Mekanın bu yapısal özelliği onun toplumsal temelinin ifadesi olarak iktidarın toplumla kurduğu ilişkide ona kilit bir rol biçer. Bu anlamı ile kentsel mekan iktidarın hegamonik ilişkilerini kurumsallaştırması açısından önemli bir araç durumundadır. Bu noktada iktidar iktisadi, siyasal, toplumsal ve iktisadi olarak kendini yeniden üretmenin araçlarına sahip olduğu koşullarda ancak kendi sürekliliğini sağlayabilir. Burada önemli olan bu yeniden üretim araçlarının tümüne sahip olması değil bir biçimde bu araçlar sayesinde ayakta kalmayı başarabilmesidir. Mekanın üretilmesi sürecinde en önemli nokta mekanı kendi içerisinde bir şey olmaktan çıkararak onu oluşturan toplumsal ilişkiler alanı içerisinde tanımlamaktır. Bu noktada mekanın üretim sürecinde belirleyici olan siyasal ve iktisadi boyutları ile iktidardır. İktidarın toplumsal bir baskı mekanizması olarak mekanı denetimde tutması, onun tüm boşlukları doldurması ile mümkündür. Bu nedenle kapitalizmin kentsel mekan pratiği, çeşitliliğin karşısında bir pratik olarak tanımlanabilir.

Avar’ın vurguladığı üzere kapitalizmde mekan üretimi, tıpkı başka metaların üretimi gibidir. Avar bu durumu ‘parçalanma ve aynılaştırma’, ‘yeniden üretilebilir ve tekrarlanabilir olma’ yasası olarak tanımlar.
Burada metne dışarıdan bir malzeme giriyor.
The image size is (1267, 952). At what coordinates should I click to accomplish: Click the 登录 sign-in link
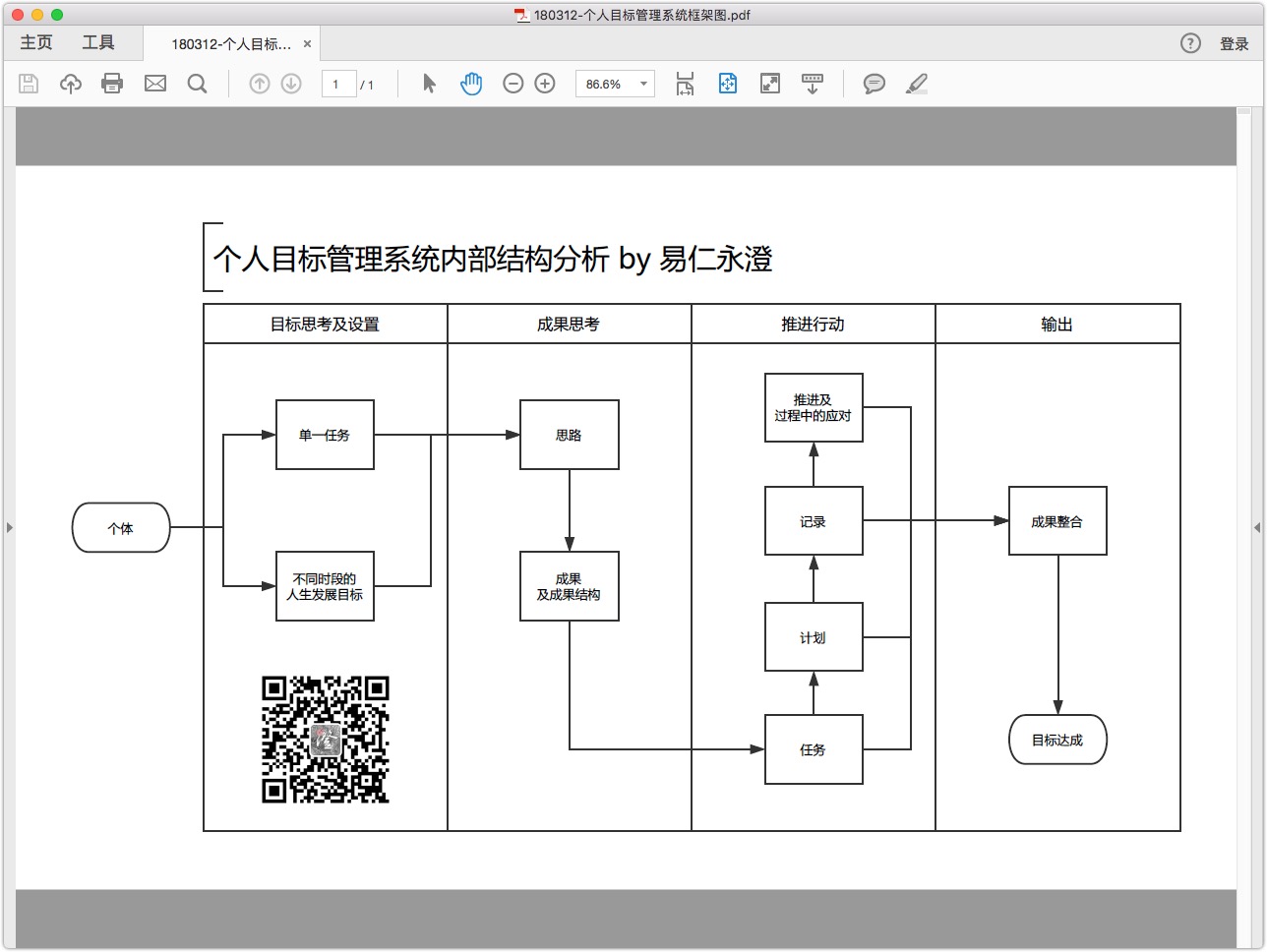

Mekanın aynılaştırılması ve farklılıklardan arındırılması için zor gerektiği açıktır. Bu zor; soyutlama ve soyutlamanın pratik kullanımına içkindir. Şiddetin kullanımı ‘indirgeme, işlevlerin ayrılması ve yerleştirilmesi, hiyerarşi ve ayrım ve bazen de estetikleştirme aracılığıyla’ kendini hissettirir. Nihayetinde belirli bir uzman tarafından kurulmuş indirgenmiş modeller, zihindeki indirgeyici pratiğin tasarladığı soyutlamalardır. Bu nedenle düzen kurmak ve öznelerini tanımlamak zorundadır (Avar, 2009).

Kent ne kadar boşluklu ve karmaşık bir yapıdaysa iktidarın mekan üzerindeki denetimi de o kadar sınırlanmış olacaktır. Engels Fransa’da sınıf savaşımları kitabı için yazdığı önsözde; Paris’in sokaklarında yaşanan dönüşümün barikat mücadelelerini kazanma şansını yok ettiğini ifade eder (Marks, 2006). Zira genişletilmiş yollar sistemin zor aygıtının geleneksel direniş biçimlerini alt etmesinin etkili birer aracı haline dönüşmüştür. İktidar kent üzerindeki denetimini öncelikli olarak kamusal mekanlar üzerinde kuracaktır. Bu anlamı ile kapanan kent mekanlarını iktidarın, sürekli gelişen denetim alanları olarak tanımlamak yerindedir.

Kent sisteminin saydamlığı ve yalınlığı her durumda bir giz ve aldatıcılığı içerisinde barındırır. "Zira saydamlığın altında yatan gizem, iktidar ve baskıdır" (Lefebvre, 1991).